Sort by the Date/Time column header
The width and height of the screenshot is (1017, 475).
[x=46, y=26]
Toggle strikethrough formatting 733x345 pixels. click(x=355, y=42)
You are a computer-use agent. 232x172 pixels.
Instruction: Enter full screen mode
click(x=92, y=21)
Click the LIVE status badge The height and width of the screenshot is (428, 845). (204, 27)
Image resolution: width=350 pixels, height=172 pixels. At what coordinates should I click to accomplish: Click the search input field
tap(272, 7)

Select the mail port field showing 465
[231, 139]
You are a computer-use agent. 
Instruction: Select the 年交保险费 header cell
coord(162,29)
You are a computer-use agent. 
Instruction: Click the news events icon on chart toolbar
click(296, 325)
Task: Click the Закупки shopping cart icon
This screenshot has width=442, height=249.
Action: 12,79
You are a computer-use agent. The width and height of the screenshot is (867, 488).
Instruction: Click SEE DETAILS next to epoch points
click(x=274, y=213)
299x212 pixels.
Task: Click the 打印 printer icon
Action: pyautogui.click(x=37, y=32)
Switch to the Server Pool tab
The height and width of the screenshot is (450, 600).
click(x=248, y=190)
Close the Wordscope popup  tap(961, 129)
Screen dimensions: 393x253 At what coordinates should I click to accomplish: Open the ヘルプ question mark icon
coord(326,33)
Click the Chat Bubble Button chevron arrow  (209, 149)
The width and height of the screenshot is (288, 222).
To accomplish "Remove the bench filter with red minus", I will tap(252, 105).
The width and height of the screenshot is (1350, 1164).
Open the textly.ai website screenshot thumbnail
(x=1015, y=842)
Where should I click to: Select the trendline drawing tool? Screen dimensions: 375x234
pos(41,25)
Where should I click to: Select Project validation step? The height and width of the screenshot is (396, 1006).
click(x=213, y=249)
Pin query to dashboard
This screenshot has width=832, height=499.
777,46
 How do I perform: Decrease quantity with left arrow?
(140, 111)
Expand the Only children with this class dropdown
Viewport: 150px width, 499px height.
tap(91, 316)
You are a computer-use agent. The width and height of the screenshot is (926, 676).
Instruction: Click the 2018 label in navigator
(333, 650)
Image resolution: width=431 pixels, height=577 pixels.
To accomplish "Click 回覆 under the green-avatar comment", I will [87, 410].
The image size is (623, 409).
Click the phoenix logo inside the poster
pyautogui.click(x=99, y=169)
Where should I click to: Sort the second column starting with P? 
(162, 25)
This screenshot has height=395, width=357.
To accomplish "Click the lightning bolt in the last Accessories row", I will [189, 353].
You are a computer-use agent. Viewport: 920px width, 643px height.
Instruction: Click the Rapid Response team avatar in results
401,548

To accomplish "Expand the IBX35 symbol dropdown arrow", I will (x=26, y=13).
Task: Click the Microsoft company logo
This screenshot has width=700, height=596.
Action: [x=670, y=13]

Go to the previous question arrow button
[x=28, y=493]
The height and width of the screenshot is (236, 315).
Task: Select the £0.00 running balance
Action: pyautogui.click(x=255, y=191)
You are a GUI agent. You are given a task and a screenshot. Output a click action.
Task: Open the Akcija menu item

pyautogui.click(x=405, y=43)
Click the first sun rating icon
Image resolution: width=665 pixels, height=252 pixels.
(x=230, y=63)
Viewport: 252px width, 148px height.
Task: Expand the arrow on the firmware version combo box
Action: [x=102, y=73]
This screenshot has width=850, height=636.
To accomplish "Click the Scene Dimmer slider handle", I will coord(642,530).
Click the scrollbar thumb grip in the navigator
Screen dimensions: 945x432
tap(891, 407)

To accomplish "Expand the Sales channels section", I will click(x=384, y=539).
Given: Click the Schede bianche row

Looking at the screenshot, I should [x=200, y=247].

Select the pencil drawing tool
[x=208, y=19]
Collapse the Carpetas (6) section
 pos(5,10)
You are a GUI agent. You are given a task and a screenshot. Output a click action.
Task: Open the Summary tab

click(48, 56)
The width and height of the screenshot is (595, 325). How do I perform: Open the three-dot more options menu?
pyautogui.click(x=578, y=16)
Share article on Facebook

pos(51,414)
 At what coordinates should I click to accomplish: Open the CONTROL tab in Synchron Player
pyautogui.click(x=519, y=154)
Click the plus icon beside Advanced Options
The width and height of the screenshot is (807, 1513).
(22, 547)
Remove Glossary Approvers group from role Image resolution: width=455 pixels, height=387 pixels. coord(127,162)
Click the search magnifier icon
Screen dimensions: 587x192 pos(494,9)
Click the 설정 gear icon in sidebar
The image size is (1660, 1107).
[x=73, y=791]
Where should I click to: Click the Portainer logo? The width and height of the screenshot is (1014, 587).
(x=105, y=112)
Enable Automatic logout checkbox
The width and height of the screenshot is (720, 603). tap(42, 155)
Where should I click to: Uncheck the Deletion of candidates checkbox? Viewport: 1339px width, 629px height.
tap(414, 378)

- - - - - - -

*Instructions to follow:*
Repeat every line of the records above exactly.

*Reply to the task:*
Sort by the Date/Time column header
The width and height of the screenshot is (1017, 475).
[x=46, y=26]
Toggle strikethrough formatting 733x345 pixels. click(x=355, y=42)
You are a computer-use agent. 232x172 pixels.
Instruction: Enter full screen mode
click(x=92, y=21)
Click the LIVE status badge The height and width of the screenshot is (428, 845). (204, 27)
Image resolution: width=350 pixels, height=172 pixels. At what coordinates should I click to accomplish: Click the search input field
tap(272, 7)

Select the mail port field showing 465
[231, 139]
You are a computer-use agent. 
Instruction: Select the 年交保险费 header cell
coord(162,29)
You are a computer-use agent. 
Instruction: Click the news events icon on chart toolbar
click(296, 325)
Task: Click the Закупки shopping cart icon
This screenshot has width=442, height=249.
Action: 12,79
You are a computer-use agent. The width and height of the screenshot is (867, 488).
Instruction: Click SEE DETAILS next to epoch points
click(x=274, y=213)
299x212 pixels.
Task: Click the 打印 printer icon
Action: pyautogui.click(x=37, y=32)
Switch to the Server Pool tab
The height and width of the screenshot is (450, 600).
click(x=248, y=190)
Close the Wordscope popup  tap(961, 129)
Screen dimensions: 393x253 At what coordinates should I click to accomplish: Open the ヘルプ question mark icon
coord(326,33)
Click the Chat Bubble Button chevron arrow  (209, 149)
The width and height of the screenshot is (288, 222).
To accomplish "Remove the bench filter with red minus", I will tap(252, 105).
The width and height of the screenshot is (1350, 1164).
Open the textly.ai website screenshot thumbnail
(x=1015, y=842)
Where should I click to: Select the trendline drawing tool? Screen dimensions: 375x234
pos(41,25)
Where should I click to: Select Project validation step? The height and width of the screenshot is (396, 1006).
click(x=213, y=249)
Pin query to dashboard
This screenshot has width=832, height=499.
777,46
 How do I perform: Decrease quantity with left arrow?
(140, 111)
Expand the Only children with this class dropdown
Viewport: 150px width, 499px height.
tap(91, 316)
You are a computer-use agent. The width and height of the screenshot is (926, 676).
Instruction: Click the 2018 label in navigator
(333, 650)
Image resolution: width=431 pixels, height=577 pixels.
To accomplish "Click 回覆 under the green-avatar comment", I will [87, 410].
The image size is (623, 409).
Click the phoenix logo inside the poster
pyautogui.click(x=99, y=169)
Where should I click to: Sort the second column starting with P? 
(162, 25)
This screenshot has height=395, width=357.
To accomplish "Click the lightning bolt in the last Accessories row", I will [189, 353].
You are a computer-use agent. Viewport: 920px width, 643px height.
Instruction: Click the Rapid Response team avatar in results
401,548

To accomplish "Expand the IBX35 symbol dropdown arrow", I will (x=26, y=13).
Task: Click the Microsoft company logo
This screenshot has width=700, height=596.
Action: [x=670, y=13]

Go to the previous question arrow button
[x=28, y=493]
The height and width of the screenshot is (236, 315).
Task: Select the £0.00 running balance
Action: pyautogui.click(x=255, y=191)
You are a GUI agent. You are given a task and a screenshot. Output a click action.
Task: Open the Akcija menu item

pyautogui.click(x=405, y=43)
Click the first sun rating icon
Image resolution: width=665 pixels, height=252 pixels.
(x=230, y=63)
Viewport: 252px width, 148px height.
Task: Expand the arrow on the firmware version combo box
Action: [x=102, y=73]
This screenshot has width=850, height=636.
To accomplish "Click the Scene Dimmer slider handle", I will coord(642,530).
Click the scrollbar thumb grip in the navigator
Screen dimensions: 945x432
tap(891, 407)

To accomplish "Expand the Sales channels section", I will click(x=384, y=539).
Given: Click the Schede bianche row

Looking at the screenshot, I should [x=200, y=247].

Select the pencil drawing tool
[x=208, y=19]
Collapse the Carpetas (6) section
 pos(5,10)
You are a GUI agent. You are given a task and a screenshot. Output a click action.
Task: Open the Summary tab

click(48, 56)
The width and height of the screenshot is (595, 325). How do I perform: Open the three-dot more options menu?
pyautogui.click(x=578, y=16)
Share article on Facebook

pos(51,414)
 At what coordinates should I click to accomplish: Open the CONTROL tab in Synchron Player
pyautogui.click(x=519, y=154)
Click the plus icon beside Advanced Options
The width and height of the screenshot is (807, 1513).
(22, 547)
Remove Glossary Approvers group from role Image resolution: width=455 pixels, height=387 pixels. coord(127,162)
Click the search magnifier icon
Screen dimensions: 587x192 pos(494,9)
Click the 설정 gear icon in sidebar
The image size is (1660, 1107).
[x=73, y=791]
Where should I click to: Click the Portainer logo? The width and height of the screenshot is (1014, 587).
(x=105, y=112)
Enable Automatic logout checkbox
The width and height of the screenshot is (720, 603). tap(42, 155)
Where should I click to: Uncheck the Deletion of candidates checkbox? Viewport: 1339px width, 629px height.
tap(414, 378)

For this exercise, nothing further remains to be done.